*Complete the following*
1. Do the following statements agree with the arbitration debate? For each, answer yes or no and quote the words of the debate that decide it.
(a) The question on Mr. Ryan's amendment was resolved in the negative.
(b) The speaker says the Court would not listen to a trifling application.
(c) The speaker sees a clear difference between justice and fundamental justice.
2. Write a continuation of the arbitration debate, starting after its last sentence.

*Text*
= = = =

Question - That the words proposed to be inserted be so inserted (Mr. Ryan’s amendment) - put. The Committee divided.
Majority .. ..12
Question so resolved in the negative.
.- I move -
That the words “ abnormal “ and “ fundamental “ be struck out.
I should be sorry to make a suggestion the tendency of which would be to affect the stability of an award of the Arbitration Court; but the object of the provision is to secure that, in the event of circumstances arising subsequent to the making of an award which affected its justice, opportunity should be given to have the award brought into consonance with justice. To me, the limitations on the Court imposed by the provision as it would be worded were my amendment carried would be quite sufficient. The provision, amended as proposed, would mean that those who came to the Court asking for the variation of an award, or the setting of it aside, on the ground that it was unjust, would have to prove to the satisfaction of the Court that circumstances had arisen since it was made affecting the justice of some term or terms.
– No matter how trifling ?
– The Court would not listen to a trifling application.
– But such applications would be made.
– We must look at this matter from a practical point pf view. No Court that had taken into consideration all the existing circumstances and had based its award on them would listen to any trivial suggestion for its amendment. Such a suggestion would ask the Court to stultify itself, which any Court would be slow to do. I feel that in the interests of justice we should make the wording of every section as simple and understandable as possible. I can conceive of all kinds of discussion about the meaning of the word “ abnormal “ if a case came before the Court for decision on the wording of the clause as it stands. . As to the word “ fundamental,” if I were the Judge of a Court before which an application was made for the variation of an award, and if those making the application satisfied me that circumstances had arisen since the award was made that affected the justice of any term or terms. that is all the warrant I would require for varying it so as to make it just. I see no difference between justice and fundamental justice.

= = = =

*Data segment*
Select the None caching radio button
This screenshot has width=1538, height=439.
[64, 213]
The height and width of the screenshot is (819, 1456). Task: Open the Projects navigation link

= = = =

*Answer list*
1.
(a) Yes: "Question so resolved in the negative."
(b) Yes: "The Court would not listen to a trifling application."
(c) No: "I see no difference between justice and fundamental justice."

2.
– If the amendment were agreed to, the clause would have practically the same effect as df it had been amended in the way proposed by the honorable member for West Sydney (Mr. Ryan).
– I do not think so. When we say to a Judge that it must be proved that since the making of an award circumstances had arisen that affected its justice, the applicant for the variation has a pretty big order to fill. The honorable member for West Sydney proposed to leave it to the absolute discretion of the Judge, even though the circumstances had not changed, to consider an application for a variation; so that a stronger case being made out on the same facts, it would be open to a Judge to vary his award. Under my ‘amendment the Judge would say to those making an application for a variation of an award, “ You must show that the circumstances have changed since I made the award.” That places a limitation on the discretion of a Judge, and, from my point of view, quite a sufficient one.
– There should be a material and substantial change, otherwise you are inviting persons to go to the Court for a better award.
– I do not think so. Applicants would be better advised than to go to the Court with a trivial request. If they made such a request, they would, according to my experience of Courts, be soon sent about their business.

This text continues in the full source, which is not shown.